**What needs to be done**
Start at the line in the entries below that contains "Open the PDF Compressor tool", stop at the line that contains "Given: Toggle the", and output exactly the lines in that span, both ends included.

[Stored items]
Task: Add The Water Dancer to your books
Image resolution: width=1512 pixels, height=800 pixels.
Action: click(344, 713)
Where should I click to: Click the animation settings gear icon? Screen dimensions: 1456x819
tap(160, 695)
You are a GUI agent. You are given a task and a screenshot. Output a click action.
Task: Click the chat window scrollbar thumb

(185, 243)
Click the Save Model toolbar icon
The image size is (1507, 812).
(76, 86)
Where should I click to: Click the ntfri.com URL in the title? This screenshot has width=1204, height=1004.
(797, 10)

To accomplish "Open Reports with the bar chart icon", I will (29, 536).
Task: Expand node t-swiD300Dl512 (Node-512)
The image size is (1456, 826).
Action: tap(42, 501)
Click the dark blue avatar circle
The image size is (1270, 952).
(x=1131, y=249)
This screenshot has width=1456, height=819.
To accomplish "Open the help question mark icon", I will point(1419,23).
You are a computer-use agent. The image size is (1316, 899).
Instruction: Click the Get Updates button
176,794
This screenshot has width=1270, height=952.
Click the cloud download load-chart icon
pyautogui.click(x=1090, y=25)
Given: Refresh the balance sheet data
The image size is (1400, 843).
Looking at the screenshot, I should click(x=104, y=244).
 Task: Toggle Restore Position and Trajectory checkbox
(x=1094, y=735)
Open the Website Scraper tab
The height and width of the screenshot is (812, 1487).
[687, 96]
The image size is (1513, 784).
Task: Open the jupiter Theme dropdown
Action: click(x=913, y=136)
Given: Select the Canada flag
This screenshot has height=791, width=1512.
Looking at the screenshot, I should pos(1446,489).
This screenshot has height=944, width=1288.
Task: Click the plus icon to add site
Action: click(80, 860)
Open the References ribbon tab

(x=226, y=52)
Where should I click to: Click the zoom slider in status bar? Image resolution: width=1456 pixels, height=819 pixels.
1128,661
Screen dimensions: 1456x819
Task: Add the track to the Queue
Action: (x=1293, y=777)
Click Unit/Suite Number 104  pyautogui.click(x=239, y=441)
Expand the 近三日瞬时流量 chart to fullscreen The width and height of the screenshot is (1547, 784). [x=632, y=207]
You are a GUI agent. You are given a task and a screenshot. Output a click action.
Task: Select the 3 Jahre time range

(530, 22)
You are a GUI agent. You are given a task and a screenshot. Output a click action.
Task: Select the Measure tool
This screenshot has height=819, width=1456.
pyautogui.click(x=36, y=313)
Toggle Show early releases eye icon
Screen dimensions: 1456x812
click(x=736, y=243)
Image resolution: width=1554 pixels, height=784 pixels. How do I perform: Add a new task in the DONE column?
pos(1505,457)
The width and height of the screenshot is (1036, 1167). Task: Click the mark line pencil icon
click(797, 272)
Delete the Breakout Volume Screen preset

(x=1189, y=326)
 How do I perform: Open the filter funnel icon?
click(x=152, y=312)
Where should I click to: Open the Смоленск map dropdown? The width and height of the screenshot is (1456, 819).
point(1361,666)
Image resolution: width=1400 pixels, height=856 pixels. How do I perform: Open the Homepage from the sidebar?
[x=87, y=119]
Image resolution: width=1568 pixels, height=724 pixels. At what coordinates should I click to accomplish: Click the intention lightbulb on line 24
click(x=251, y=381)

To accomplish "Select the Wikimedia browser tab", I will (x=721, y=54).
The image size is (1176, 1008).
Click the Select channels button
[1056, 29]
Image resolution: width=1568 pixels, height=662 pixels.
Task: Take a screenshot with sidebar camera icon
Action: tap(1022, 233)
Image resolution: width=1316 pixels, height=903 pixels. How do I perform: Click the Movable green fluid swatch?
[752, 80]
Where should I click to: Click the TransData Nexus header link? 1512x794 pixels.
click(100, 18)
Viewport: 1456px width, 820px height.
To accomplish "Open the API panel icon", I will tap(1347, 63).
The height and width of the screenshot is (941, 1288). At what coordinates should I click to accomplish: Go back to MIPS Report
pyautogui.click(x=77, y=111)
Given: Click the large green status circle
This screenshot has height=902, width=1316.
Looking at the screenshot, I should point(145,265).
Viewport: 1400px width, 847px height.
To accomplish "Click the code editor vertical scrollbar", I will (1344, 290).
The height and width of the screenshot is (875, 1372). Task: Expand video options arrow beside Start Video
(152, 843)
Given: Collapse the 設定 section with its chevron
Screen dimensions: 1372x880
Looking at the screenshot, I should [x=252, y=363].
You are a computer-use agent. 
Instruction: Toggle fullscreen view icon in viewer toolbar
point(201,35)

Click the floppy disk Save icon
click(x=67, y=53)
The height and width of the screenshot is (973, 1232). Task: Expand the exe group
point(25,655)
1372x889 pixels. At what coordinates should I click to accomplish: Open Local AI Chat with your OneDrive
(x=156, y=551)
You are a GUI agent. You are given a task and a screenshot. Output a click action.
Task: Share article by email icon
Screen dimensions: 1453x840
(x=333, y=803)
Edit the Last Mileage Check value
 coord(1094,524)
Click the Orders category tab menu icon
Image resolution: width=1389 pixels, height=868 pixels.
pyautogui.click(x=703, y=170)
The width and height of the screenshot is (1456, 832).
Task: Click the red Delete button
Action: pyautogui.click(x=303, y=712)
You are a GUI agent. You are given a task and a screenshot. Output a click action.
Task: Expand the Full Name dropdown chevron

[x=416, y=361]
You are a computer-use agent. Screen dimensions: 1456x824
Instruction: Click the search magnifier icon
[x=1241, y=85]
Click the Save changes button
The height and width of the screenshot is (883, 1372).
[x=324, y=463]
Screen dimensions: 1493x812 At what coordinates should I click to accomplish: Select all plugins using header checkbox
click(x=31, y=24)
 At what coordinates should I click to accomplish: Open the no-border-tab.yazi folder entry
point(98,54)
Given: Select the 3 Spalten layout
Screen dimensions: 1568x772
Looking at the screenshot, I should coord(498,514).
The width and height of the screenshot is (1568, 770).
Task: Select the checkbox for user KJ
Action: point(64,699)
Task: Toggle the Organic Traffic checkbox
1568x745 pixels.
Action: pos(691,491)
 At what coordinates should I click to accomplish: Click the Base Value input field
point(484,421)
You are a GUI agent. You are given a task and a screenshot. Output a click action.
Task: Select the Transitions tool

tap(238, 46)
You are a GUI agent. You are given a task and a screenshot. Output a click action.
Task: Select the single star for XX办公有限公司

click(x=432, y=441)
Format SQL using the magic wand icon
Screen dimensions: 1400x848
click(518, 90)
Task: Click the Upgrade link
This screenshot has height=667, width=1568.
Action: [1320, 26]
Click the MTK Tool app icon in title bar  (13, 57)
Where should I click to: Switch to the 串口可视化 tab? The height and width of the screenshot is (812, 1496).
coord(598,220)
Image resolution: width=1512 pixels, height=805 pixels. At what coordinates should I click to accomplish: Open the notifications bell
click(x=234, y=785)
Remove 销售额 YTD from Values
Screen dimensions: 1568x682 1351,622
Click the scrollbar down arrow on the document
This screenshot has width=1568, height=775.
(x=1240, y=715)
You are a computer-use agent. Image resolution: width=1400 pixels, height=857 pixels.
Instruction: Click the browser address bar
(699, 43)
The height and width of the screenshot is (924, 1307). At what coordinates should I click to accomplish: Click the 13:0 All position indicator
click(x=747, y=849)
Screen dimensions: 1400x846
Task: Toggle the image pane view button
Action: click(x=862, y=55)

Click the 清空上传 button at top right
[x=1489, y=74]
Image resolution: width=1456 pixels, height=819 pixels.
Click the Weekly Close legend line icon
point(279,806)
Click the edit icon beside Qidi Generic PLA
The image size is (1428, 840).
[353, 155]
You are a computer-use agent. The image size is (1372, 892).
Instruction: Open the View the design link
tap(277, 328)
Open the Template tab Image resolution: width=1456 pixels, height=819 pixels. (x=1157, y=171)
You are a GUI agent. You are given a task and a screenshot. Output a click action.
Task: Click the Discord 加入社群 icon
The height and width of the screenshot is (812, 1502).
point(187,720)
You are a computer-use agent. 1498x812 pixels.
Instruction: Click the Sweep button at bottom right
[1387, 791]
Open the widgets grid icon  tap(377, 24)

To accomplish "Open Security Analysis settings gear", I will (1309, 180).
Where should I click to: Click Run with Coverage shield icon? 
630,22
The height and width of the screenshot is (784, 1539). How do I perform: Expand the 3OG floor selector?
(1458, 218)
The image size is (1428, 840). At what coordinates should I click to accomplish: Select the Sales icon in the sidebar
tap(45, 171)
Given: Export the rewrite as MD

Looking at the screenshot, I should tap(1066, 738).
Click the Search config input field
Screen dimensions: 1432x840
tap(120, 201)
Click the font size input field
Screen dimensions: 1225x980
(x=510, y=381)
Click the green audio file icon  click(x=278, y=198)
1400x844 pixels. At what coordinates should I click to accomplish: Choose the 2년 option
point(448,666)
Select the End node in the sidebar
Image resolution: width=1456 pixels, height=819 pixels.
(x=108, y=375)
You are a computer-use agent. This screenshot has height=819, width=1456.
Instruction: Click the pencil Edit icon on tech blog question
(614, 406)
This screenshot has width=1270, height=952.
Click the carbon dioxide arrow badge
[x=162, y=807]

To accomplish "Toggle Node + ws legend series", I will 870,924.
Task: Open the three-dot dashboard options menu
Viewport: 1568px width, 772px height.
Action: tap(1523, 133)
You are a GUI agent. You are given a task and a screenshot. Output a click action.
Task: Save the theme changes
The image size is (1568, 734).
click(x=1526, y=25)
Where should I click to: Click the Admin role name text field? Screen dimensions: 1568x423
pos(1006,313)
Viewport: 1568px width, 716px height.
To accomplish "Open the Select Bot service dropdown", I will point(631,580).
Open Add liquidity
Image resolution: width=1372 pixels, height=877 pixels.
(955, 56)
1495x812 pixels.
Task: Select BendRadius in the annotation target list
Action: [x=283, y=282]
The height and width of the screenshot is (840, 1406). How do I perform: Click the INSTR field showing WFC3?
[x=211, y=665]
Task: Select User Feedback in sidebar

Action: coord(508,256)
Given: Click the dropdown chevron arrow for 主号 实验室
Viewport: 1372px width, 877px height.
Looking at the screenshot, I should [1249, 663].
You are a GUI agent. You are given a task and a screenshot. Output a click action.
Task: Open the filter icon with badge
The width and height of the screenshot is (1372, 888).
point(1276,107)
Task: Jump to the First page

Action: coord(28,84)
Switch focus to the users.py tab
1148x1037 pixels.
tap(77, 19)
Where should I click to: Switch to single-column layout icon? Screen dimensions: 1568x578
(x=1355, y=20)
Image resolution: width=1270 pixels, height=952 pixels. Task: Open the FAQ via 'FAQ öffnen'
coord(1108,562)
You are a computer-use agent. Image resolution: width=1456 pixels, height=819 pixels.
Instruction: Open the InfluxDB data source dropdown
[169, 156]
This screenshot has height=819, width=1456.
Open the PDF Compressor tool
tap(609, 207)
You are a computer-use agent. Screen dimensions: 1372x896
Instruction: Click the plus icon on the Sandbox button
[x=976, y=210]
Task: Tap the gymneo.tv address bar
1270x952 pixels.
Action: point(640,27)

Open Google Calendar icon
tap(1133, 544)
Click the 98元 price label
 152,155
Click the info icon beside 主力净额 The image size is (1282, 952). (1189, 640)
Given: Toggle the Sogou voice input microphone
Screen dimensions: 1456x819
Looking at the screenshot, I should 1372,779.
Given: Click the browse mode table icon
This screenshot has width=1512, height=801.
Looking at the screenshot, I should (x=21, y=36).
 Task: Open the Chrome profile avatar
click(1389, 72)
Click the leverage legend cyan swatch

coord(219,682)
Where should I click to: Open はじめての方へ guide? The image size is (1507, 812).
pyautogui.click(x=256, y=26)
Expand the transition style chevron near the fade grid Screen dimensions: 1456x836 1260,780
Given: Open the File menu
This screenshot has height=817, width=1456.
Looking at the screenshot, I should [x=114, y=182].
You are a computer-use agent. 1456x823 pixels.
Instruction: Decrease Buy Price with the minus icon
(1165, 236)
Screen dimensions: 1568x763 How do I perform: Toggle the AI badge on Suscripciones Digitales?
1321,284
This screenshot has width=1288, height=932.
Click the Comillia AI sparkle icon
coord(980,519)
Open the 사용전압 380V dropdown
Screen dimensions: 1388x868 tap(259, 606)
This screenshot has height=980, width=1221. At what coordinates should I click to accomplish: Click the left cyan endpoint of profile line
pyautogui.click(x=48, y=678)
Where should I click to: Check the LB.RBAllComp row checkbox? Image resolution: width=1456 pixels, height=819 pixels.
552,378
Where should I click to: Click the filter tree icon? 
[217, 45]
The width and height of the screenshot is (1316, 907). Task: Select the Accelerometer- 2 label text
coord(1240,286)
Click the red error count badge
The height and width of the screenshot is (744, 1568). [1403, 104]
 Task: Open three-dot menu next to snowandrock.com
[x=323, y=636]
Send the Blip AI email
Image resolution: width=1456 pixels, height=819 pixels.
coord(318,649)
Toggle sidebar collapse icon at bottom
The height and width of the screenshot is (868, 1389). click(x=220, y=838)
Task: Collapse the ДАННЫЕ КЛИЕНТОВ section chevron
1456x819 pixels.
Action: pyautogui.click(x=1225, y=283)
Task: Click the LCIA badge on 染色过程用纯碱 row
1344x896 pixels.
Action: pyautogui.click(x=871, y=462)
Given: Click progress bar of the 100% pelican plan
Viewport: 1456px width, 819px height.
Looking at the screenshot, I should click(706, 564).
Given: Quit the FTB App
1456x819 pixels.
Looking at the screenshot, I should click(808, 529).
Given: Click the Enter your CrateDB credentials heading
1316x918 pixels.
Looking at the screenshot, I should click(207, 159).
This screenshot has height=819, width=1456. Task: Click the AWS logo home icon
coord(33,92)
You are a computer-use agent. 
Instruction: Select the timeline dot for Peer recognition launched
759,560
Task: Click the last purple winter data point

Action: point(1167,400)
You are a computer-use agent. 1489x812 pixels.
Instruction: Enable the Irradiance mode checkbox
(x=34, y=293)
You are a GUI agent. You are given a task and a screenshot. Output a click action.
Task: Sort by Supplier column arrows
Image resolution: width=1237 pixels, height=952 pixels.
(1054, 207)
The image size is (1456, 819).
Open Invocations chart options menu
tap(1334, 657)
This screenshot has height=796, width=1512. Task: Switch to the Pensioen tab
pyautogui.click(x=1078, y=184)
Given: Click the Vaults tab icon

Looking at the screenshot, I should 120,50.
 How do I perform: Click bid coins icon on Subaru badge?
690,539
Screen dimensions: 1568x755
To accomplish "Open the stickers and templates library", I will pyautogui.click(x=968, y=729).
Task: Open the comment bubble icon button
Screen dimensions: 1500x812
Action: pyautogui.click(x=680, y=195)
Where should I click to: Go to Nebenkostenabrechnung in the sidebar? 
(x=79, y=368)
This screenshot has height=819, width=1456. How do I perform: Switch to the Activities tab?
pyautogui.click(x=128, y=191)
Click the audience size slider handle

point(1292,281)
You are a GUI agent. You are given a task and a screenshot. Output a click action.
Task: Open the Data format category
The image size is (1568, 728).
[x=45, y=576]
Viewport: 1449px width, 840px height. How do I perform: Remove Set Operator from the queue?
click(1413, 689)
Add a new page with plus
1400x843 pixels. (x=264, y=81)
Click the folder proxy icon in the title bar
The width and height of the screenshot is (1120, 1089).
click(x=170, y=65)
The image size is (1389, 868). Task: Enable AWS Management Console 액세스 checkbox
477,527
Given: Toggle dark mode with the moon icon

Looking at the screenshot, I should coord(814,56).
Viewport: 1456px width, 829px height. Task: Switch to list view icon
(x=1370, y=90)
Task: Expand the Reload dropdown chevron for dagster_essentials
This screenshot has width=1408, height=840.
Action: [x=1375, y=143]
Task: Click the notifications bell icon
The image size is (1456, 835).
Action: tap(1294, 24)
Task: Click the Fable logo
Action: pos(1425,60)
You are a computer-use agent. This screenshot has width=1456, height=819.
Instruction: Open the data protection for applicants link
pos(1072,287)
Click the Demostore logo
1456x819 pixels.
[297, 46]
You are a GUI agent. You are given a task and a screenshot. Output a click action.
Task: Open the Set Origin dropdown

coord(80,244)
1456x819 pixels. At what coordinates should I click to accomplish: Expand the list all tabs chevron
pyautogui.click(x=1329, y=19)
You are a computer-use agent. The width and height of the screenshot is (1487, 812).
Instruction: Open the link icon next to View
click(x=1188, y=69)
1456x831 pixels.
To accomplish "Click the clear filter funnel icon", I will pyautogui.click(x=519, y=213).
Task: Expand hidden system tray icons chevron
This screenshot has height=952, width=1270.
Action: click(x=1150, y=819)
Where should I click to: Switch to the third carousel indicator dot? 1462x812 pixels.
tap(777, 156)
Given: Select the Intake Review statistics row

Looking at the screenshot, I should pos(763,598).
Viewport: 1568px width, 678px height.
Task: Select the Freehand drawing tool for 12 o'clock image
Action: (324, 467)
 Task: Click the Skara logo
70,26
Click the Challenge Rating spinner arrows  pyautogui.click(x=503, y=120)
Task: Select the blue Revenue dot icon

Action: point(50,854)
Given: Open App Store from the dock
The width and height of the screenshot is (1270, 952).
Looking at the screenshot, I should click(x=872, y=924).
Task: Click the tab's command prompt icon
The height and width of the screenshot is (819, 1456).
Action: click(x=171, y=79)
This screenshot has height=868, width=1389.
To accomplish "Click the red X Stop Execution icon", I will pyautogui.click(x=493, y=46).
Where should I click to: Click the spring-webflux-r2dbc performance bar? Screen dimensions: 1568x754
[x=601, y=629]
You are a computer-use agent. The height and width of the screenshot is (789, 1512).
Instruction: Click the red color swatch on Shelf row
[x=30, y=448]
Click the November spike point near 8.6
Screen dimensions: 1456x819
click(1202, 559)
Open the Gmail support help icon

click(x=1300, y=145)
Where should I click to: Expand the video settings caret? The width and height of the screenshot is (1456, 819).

**Answer below**
Open the PDF Compressor tool
tap(609, 207)
You are a computer-use agent. Screen dimensions: 1372x896
Instruction: Click the plus icon on the Sandbox button
[x=976, y=210]
Task: Tap the gymneo.tv address bar
1270x952 pixels.
Action: point(640,27)

Open Google Calendar icon
tap(1133, 544)
Click the 98元 price label
 152,155
Click the info icon beside 主力净额 The image size is (1282, 952). (1189, 640)
Given: Toggle the Sogou voice input microphone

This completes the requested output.